Exercise brief |
Repeat, exactly and completely, the entries shown underneath.

(Stored data entries)
*** Begin section ***

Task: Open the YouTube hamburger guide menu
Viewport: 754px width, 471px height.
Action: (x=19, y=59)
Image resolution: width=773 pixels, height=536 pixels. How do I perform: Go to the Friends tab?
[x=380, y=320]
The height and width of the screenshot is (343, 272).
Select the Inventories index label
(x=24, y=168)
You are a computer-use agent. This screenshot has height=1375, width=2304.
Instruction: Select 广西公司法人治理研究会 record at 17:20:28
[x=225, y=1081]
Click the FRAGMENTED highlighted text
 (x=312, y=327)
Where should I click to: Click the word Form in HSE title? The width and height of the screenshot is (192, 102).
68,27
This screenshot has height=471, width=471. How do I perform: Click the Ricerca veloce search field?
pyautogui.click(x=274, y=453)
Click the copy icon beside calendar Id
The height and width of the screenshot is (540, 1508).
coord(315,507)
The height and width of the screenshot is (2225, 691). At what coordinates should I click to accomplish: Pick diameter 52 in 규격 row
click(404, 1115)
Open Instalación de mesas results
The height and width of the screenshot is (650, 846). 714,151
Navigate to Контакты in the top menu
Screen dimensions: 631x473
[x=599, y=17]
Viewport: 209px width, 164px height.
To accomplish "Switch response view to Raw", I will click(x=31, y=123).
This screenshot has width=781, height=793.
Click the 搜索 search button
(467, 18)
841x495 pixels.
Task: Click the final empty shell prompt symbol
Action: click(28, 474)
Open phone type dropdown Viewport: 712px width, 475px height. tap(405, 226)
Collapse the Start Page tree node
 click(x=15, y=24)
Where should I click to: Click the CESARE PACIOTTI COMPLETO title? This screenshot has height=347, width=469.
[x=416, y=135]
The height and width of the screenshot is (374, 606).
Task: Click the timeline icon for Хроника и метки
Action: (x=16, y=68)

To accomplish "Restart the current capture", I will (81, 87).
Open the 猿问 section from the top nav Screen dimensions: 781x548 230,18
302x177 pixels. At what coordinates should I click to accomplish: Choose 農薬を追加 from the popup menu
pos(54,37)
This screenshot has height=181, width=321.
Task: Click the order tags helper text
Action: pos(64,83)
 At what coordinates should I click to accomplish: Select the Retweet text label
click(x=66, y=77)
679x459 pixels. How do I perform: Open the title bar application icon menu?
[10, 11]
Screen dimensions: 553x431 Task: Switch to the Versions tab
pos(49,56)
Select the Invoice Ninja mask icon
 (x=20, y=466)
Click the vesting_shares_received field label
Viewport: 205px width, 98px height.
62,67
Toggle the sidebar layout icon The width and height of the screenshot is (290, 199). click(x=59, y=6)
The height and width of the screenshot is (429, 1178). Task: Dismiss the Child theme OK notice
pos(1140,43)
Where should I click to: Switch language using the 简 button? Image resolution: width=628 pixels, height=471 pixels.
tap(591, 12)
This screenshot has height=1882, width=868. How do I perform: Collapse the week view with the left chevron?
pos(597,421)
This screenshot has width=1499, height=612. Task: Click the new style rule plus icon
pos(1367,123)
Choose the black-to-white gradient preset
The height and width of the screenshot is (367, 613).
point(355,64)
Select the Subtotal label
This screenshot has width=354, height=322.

*** End section ***

Answer to the exercise |
Task: Open the YouTube hamburger guide menu
Viewport: 754px width, 471px height.
Action: (x=19, y=59)
Image resolution: width=773 pixels, height=536 pixels. How do I perform: Go to the Friends tab?
[x=380, y=320]
The height and width of the screenshot is (343, 272).
Select the Inventories index label
(x=24, y=168)
You are a computer-use agent. This screenshot has height=1375, width=2304.
Instruction: Select 广西公司法人治理研究会 record at 17:20:28
[x=225, y=1081]
Click the FRAGMENTED highlighted text
 (x=312, y=327)
Where should I click to: Click the word Form in HSE title? The width and height of the screenshot is (192, 102).
68,27
This screenshot has height=471, width=471. How do I perform: Click the Ricerca veloce search field?
pyautogui.click(x=274, y=453)
Click the copy icon beside calendar Id
The height and width of the screenshot is (540, 1508).
coord(315,507)
The height and width of the screenshot is (2225, 691). At what coordinates should I click to accomplish: Pick diameter 52 in 규격 row
click(404, 1115)
Open Instalación de mesas results
The height and width of the screenshot is (650, 846). 714,151
Navigate to Контакты in the top menu
Screen dimensions: 631x473
[x=599, y=17]
Viewport: 209px width, 164px height.
To accomplish "Switch response view to Raw", I will click(x=31, y=123).
This screenshot has width=781, height=793.
Click the 搜索 search button
(467, 18)
841x495 pixels.
Task: Click the final empty shell prompt symbol
Action: click(28, 474)
Open phone type dropdown Viewport: 712px width, 475px height. tap(405, 226)
Collapse the Start Page tree node
 click(x=15, y=24)
Where should I click to: Click the CESARE PACIOTTI COMPLETO title? This screenshot has height=347, width=469.
[x=416, y=135]
The height and width of the screenshot is (374, 606).
Task: Click the timeline icon for Хроника и метки
Action: (x=16, y=68)

To accomplish "Restart the current capture", I will (81, 87).
Open the 猿问 section from the top nav Screen dimensions: 781x548 230,18
302x177 pixels. At what coordinates should I click to accomplish: Choose 農薬を追加 from the popup menu
pos(54,37)
This screenshot has height=181, width=321.
Task: Click the order tags helper text
Action: pos(64,83)
 At what coordinates should I click to accomplish: Select the Retweet text label
click(x=66, y=77)
679x459 pixels. How do I perform: Open the title bar application icon menu?
[10, 11]
Screen dimensions: 553x431 Task: Switch to the Versions tab
pos(49,56)
Select the Invoice Ninja mask icon
 (x=20, y=466)
Click the vesting_shares_received field label
Viewport: 205px width, 98px height.
62,67
Toggle the sidebar layout icon The width and height of the screenshot is (290, 199). click(x=59, y=6)
The height and width of the screenshot is (429, 1178). Task: Dismiss the Child theme OK notice
pos(1140,43)
Where should I click to: Switch language using the 简 button? Image resolution: width=628 pixels, height=471 pixels.
tap(591, 12)
This screenshot has height=1882, width=868. How do I perform: Collapse the week view with the left chevron?
pos(597,421)
This screenshot has width=1499, height=612. Task: Click the new style rule plus icon
pos(1367,123)
Choose the black-to-white gradient preset
The height and width of the screenshot is (367, 613).
point(355,64)
Select the Subtotal label
This screenshot has width=354, height=322.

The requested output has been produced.